[Stored data entries]

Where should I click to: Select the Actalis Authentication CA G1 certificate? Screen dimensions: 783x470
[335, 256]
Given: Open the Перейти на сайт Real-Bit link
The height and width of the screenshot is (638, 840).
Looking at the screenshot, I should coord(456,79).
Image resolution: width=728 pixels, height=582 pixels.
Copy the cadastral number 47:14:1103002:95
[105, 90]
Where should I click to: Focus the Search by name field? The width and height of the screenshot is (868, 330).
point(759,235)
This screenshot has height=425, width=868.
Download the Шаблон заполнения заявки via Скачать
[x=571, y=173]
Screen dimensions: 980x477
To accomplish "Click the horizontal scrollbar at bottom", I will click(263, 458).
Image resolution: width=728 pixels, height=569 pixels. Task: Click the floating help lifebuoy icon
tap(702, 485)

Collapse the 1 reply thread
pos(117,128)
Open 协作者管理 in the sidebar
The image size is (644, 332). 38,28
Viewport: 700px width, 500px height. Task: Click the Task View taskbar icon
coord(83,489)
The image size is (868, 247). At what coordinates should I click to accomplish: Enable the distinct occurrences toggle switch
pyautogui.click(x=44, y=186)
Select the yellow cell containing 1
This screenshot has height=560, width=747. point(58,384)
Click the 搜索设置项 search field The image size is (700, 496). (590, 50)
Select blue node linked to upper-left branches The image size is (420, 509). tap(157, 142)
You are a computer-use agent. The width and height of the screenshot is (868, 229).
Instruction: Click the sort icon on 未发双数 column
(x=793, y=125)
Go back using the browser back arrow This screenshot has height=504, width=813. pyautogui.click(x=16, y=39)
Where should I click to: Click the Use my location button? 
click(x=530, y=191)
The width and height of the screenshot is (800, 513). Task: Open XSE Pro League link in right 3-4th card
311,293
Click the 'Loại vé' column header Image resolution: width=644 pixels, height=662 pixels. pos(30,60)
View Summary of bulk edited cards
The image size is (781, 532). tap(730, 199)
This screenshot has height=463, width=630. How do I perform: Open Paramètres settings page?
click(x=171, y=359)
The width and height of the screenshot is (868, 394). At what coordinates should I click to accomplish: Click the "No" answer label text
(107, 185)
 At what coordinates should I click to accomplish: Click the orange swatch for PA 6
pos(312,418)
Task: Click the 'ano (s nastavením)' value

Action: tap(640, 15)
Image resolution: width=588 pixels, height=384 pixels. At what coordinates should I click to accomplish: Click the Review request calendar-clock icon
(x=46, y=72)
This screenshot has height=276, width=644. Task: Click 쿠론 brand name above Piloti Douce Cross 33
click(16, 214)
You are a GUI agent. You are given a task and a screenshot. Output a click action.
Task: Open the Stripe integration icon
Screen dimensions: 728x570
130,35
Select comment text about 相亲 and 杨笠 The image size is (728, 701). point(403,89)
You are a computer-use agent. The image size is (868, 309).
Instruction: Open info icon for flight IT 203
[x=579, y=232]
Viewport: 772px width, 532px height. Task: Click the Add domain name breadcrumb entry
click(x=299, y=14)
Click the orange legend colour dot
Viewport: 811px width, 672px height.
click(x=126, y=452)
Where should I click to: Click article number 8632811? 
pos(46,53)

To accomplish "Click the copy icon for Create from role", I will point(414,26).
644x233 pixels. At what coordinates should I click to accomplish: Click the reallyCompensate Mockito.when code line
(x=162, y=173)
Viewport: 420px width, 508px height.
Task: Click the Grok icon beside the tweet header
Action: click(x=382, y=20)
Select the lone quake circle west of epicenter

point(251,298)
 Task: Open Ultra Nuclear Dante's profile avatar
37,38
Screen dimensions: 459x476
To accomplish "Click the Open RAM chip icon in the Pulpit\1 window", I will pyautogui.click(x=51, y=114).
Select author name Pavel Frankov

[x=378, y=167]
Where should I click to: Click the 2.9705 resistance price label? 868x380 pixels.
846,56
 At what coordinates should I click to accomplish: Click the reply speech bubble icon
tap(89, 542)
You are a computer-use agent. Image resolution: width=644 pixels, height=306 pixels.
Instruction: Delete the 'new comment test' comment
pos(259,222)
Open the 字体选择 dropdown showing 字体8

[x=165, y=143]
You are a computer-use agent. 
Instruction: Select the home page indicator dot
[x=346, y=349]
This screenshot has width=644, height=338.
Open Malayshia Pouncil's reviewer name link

**AIM OF THE EXERCISE**
The task requires an exact transcription of all the data.

**REPLY**
Where should I click to: Select the Actalis Authentication CA G1 certificate? Screen dimensions: 783x470
[335, 256]
Given: Open the Перейти на сайт Real-Bit link
The height and width of the screenshot is (638, 840).
Looking at the screenshot, I should coord(456,79).
Image resolution: width=728 pixels, height=582 pixels.
Copy the cadastral number 47:14:1103002:95
[105, 90]
Where should I click to: Focus the Search by name field? The width and height of the screenshot is (868, 330).
point(759,235)
This screenshot has height=425, width=868.
Download the Шаблон заполнения заявки via Скачать
[x=571, y=173]
Screen dimensions: 980x477
To accomplish "Click the horizontal scrollbar at bottom", I will click(263, 458).
Image resolution: width=728 pixels, height=569 pixels. Task: Click the floating help lifebuoy icon
tap(702, 485)

Collapse the 1 reply thread
pos(117,128)
Open 协作者管理 in the sidebar
The image size is (644, 332). 38,28
Viewport: 700px width, 500px height. Task: Click the Task View taskbar icon
coord(83,489)
The image size is (868, 247). At what coordinates should I click to accomplish: Enable the distinct occurrences toggle switch
pyautogui.click(x=44, y=186)
Select the yellow cell containing 1
This screenshot has height=560, width=747. point(58,384)
Click the 搜索设置项 search field The image size is (700, 496). (590, 50)
Select blue node linked to upper-left branches The image size is (420, 509). tap(157, 142)
You are a computer-use agent. The width and height of the screenshot is (868, 229).
Instruction: Click the sort icon on 未发双数 column
(x=793, y=125)
Go back using the browser back arrow This screenshot has height=504, width=813. pyautogui.click(x=16, y=39)
Where should I click to: Click the Use my location button? 
click(x=530, y=191)
The width and height of the screenshot is (800, 513). Task: Open XSE Pro League link in right 3-4th card
311,293
Click the 'Loại vé' column header Image resolution: width=644 pixels, height=662 pixels. pos(30,60)
View Summary of bulk edited cards
The image size is (781, 532). tap(730, 199)
This screenshot has height=463, width=630. How do I perform: Open Paramètres settings page?
click(x=171, y=359)
The width and height of the screenshot is (868, 394). At what coordinates should I click to accomplish: Click the "No" answer label text
(107, 185)
 At what coordinates should I click to accomplish: Click the orange swatch for PA 6
pos(312,418)
Task: Click the 'ano (s nastavením)' value

Action: tap(640, 15)
Image resolution: width=588 pixels, height=384 pixels. At what coordinates should I click to accomplish: Click the Review request calendar-clock icon
(x=46, y=72)
This screenshot has height=276, width=644. Task: Click 쿠론 brand name above Piloti Douce Cross 33
click(16, 214)
You are a GUI agent. You are given a task and a screenshot. Output a click action.
Task: Open the Stripe integration icon
Screen dimensions: 728x570
130,35
Select comment text about 相亲 and 杨笠 The image size is (728, 701). point(403,89)
You are a computer-use agent. The image size is (868, 309).
Instruction: Open info icon for flight IT 203
[x=579, y=232]
Viewport: 772px width, 532px height. Task: Click the Add domain name breadcrumb entry
click(x=299, y=14)
Click the orange legend colour dot
Viewport: 811px width, 672px height.
click(x=126, y=452)
Where should I click to: Click article number 8632811? 
pos(46,53)

To accomplish "Click the copy icon for Create from role", I will point(414,26).
644x233 pixels. At what coordinates should I click to accomplish: Click the reallyCompensate Mockito.when code line
(x=162, y=173)
Viewport: 420px width, 508px height.
Task: Click the Grok icon beside the tweet header
Action: click(x=382, y=20)
Select the lone quake circle west of epicenter

point(251,298)
 Task: Open Ultra Nuclear Dante's profile avatar
37,38
Screen dimensions: 459x476
To accomplish "Click the Open RAM chip icon in the Pulpit\1 window", I will pyautogui.click(x=51, y=114).
Select author name Pavel Frankov

[x=378, y=167]
Where should I click to: Click the 2.9705 resistance price label? 868x380 pixels.
846,56
 At what coordinates should I click to accomplish: Click the reply speech bubble icon
tap(89, 542)
You are a computer-use agent. Image resolution: width=644 pixels, height=306 pixels.
Instruction: Delete the 'new comment test' comment
pos(259,222)
Open the 字体选择 dropdown showing 字体8

[x=165, y=143]
You are a computer-use agent. 
Instruction: Select the home page indicator dot
[x=346, y=349]
This screenshot has width=644, height=338.
Open Malayshia Pouncil's reviewer name link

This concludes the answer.